On a long journey, even a straw weighs heavy.
What To Pack
When attempting to attain travel packing nirvana, it's easy to lose sight of the goal. For two thousand years, experienced travel writers have admonished us to travel light, not travel small, or even necessarily travel with less stuff (my own packing list includes well over a hundred items). It's not that reducing bulk and complexity are unimportant, but rather that we generally do better with a task when we focus on a single goal. And weight reduction is both simple and easily measured, thus a goal highly likely to lead to more pleasurable — therefore effective — travel.
So, although the top priority remains an ongoing refinement of the type of packing list that I recommend (because you don't have to worry about the weight of items not brought along), the second stage in the evolution of a light traveller is a fairly ruthless quest to eliminate weight.
To Save Pounds, Shave OuncesWeight accumulates, silently and stubbornly. The successful one-bag traveller will cultivate an almost obsessive concern with the weight of every single packing-list item.

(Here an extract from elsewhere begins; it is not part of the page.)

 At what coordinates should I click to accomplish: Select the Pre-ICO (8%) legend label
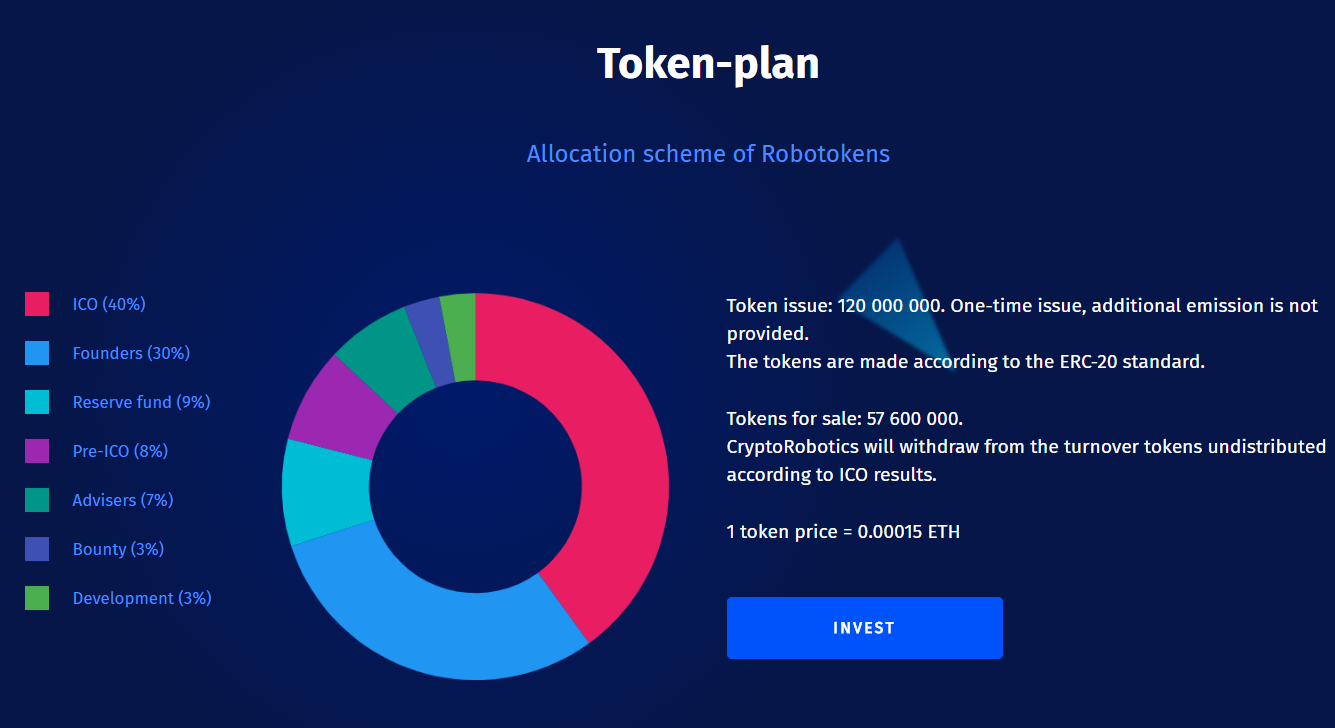coord(120,451)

If you aspire to the sort of peak packing efficiency that most only dream of, consider making regular use of an effective scale. A decent digital postal-type scale, as pictured at right, is an excellent and inexpensive choice (frankly, if you don't use something like this, you're not yet really serious about travelling light). Many light travellers keep a record of the weight of each item on their packing lists.
You needn't drill holes in the handle of your toothbrush, or cut the tags from your teabags, though you certainly wouldn't be the first to do so. But removing unnecessary logo patches and other labels from luggage and clothing, shortening straps that are much too long for you to ever use, and eliminating (or downsizing) packaging are all simple and sensible ways to subtract extraneous ounces.
It's an old adage: pay attention to ounces, and the pounds will take care of themselves.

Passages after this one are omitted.